▶ _WHAT TO PRODUCE_: Copy the rows between the line containing "Given: Click the Acqua Di Giò quantity field" and the line containing "click(x=50, y=290)", inclusive, without changing anything.

— BEGIN DATA EXTRACT —

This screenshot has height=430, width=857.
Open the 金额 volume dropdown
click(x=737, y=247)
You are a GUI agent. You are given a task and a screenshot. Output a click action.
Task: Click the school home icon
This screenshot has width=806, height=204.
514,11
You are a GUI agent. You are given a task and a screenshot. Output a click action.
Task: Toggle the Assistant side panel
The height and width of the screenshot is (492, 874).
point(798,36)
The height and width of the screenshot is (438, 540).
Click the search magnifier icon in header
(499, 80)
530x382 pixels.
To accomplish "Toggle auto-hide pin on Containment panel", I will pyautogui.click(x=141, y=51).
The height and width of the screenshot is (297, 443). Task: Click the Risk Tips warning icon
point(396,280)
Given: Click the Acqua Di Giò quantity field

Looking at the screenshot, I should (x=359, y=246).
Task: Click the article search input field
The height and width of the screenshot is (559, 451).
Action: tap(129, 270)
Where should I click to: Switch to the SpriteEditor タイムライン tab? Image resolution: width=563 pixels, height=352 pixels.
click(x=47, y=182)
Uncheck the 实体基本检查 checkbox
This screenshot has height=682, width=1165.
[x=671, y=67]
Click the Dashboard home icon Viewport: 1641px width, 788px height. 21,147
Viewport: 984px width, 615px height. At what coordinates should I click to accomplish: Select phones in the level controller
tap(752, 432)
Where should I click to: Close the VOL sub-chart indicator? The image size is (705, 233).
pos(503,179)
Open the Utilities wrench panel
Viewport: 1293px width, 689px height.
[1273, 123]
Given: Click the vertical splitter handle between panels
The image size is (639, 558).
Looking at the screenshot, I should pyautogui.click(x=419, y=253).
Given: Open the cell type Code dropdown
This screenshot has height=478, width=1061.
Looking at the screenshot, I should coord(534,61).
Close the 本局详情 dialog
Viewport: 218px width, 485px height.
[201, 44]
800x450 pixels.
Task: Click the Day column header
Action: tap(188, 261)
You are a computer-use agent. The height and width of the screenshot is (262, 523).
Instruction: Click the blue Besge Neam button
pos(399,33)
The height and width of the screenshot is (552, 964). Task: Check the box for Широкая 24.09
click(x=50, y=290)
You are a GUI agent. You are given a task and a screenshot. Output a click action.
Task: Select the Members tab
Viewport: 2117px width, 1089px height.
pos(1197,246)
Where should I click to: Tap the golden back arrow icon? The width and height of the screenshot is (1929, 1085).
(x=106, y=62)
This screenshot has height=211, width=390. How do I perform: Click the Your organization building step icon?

— END DATA EXTRACT —

▶ _OUTPUT FOR THIS TASK_:
Given: Click the Acqua Di Giò quantity field

Looking at the screenshot, I should (x=359, y=246).
Task: Click the article search input field
The height and width of the screenshot is (559, 451).
Action: tap(129, 270)
Where should I click to: Switch to the SpriteEditor タイムライン tab? Image resolution: width=563 pixels, height=352 pixels.
click(x=47, y=182)
Uncheck the 实体基本检查 checkbox
This screenshot has height=682, width=1165.
[x=671, y=67]
Click the Dashboard home icon Viewport: 1641px width, 788px height. 21,147
Viewport: 984px width, 615px height. At what coordinates should I click to accomplish: Select phones in the level controller
tap(752, 432)
Where should I click to: Close the VOL sub-chart indicator? The image size is (705, 233).
pos(503,179)
Open the Utilities wrench panel
Viewport: 1293px width, 689px height.
[1273, 123]
Given: Click the vertical splitter handle between panels
The image size is (639, 558).
Looking at the screenshot, I should pyautogui.click(x=419, y=253).
Given: Open the cell type Code dropdown
This screenshot has height=478, width=1061.
Looking at the screenshot, I should coord(534,61).
Close the 本局详情 dialog
Viewport: 218px width, 485px height.
[201, 44]
800x450 pixels.
Task: Click the Day column header
Action: tap(188, 261)
You are a computer-use agent. The height and width of the screenshot is (262, 523).
Instruction: Click the blue Besge Neam button
pos(399,33)
The height and width of the screenshot is (552, 964). Task: Check the box for Широкая 24.09
click(x=50, y=290)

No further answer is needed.